Data leaders appreciate a hybrid data structure

We’ve noticed a maturity curve when it comes to hybrid data architectures (where data is managed both on-premises and in the cloud). Organizations first commit to a hybrid cloud strategy. Then, as awareness increases that data needs to be a “first class citizen” in the architecture, these organizations embrace a hybrid strategy for their data, one that takes a similarly mindful approach to ensuring consistent data access patterns and portability across on-prem and multiple clouds.

In our latest research, data leaders told us about their need to make the most out of their data while preserving flexibility. Nearly all of them are building a hybrid data structure (97% of respondents said so, with two-thirds feeling this “strongly” describes the organization’s direction). 

Data leaders lean into open source

Legacy data architectures weren’t designed to meet modern market expectations for high-value use of data. Evidence of this surfaces in the choices that data leaders make about their data architectures. We found that they are leaning in to using more open source software (OSS), and are four times more likely to have deployed Apache Cassandra, Kubernetes, and two of any of the following open source technologies: Apache Spark, Apache Pulsar, Apache Kafka, or Elasticsearch.
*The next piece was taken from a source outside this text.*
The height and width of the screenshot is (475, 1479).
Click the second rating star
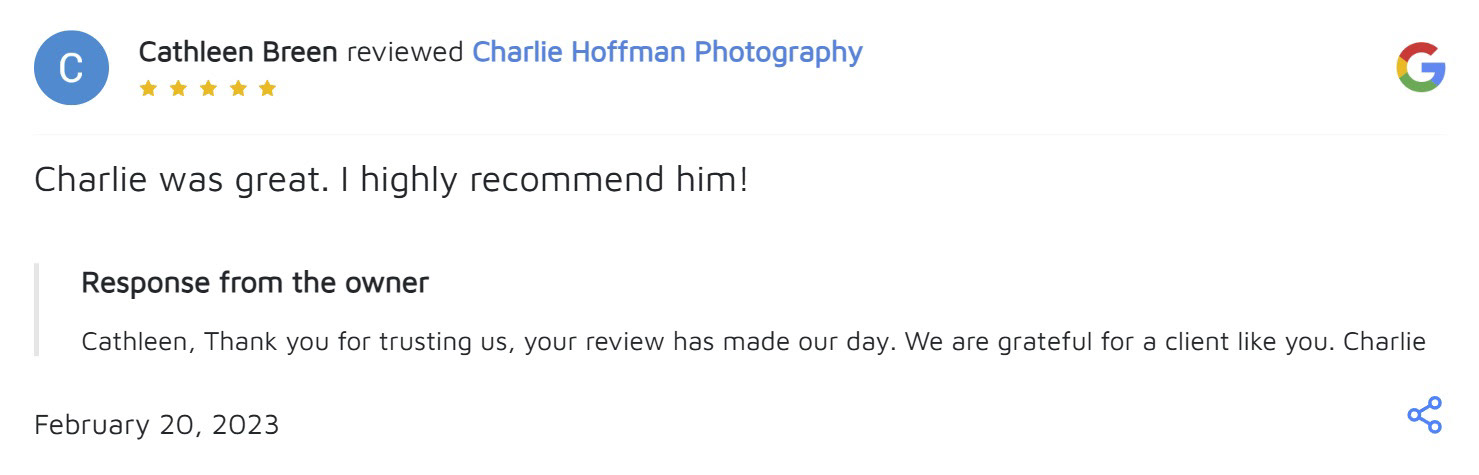pyautogui.click(x=178, y=88)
Perhaps more importantly, a strong majority of data leaders believe that their modernized infrastructure gives them a competitive advantage (71%, with more than half characterizing it as a “big advantage”).

Data leaders recognize the importance of immediate, well-supported action

We uncovered compelling evidence that data leaders understand the importance of urgency during times of disruption and throughout the recovery that follows. Eighty-eight percent of these organizations said that adapting to COVID-19 has increased the pace of innovation.
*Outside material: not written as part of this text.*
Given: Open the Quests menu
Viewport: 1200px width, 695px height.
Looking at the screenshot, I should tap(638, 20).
Data leaders also said that data strategy is a board-level discussion at their companies, and that they have funding sufficient to fuel innovation.
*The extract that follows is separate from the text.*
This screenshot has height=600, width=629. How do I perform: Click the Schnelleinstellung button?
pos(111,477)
As a CIO told me during a recent roundtable, it’s not particularly challenging to convince their board of directors of the importance of moving quickly with building data products.

“We have our eye on hundreds of millions of dollars of EBITDA,” this CIO said. “That’s how we find use cases.”

What about everyone else?

Naturally, not all organizations have reached the advanced capabilities and success of data leaders. We broke the rest of the field down into four different stages of progress toward using data to deliver value to customers and drive revenue like data leaders do. We divided the remaining respondents into organizations that are:

  • Rearchitecting infrastructure to unlock the next wave of innovation
  • Reorienting toward a culture where data is core to everyone’s job
  • Scaling a good start into true competitiveness
  • Starting to treat data as more than an afterthought

For each of these segments, our report identifies the biggest hurdles organizations face, and offers recommendations on the best moves they can make to progress on their data journey. For example, companies that fall into the “reorienting” category rate culture a bigger barrier to progress than technology—by more than two-to-one. Our data suggests that a good move at this point is to make data strategy a board-level discussion, with the aim of making it a company-wide change initiative.

There are many more findings we share in our new report, “The State of the Data Race 2021,” but here’s one overarching, important takeaway: you might not be among the data leaders, and you certainly might view these organizations as a competitive threat to your business. But it’s also true that the way to become a data leader—the technology, the architecture, the strategy and practices—is all proven. Anyone can accelerate their progress toward it.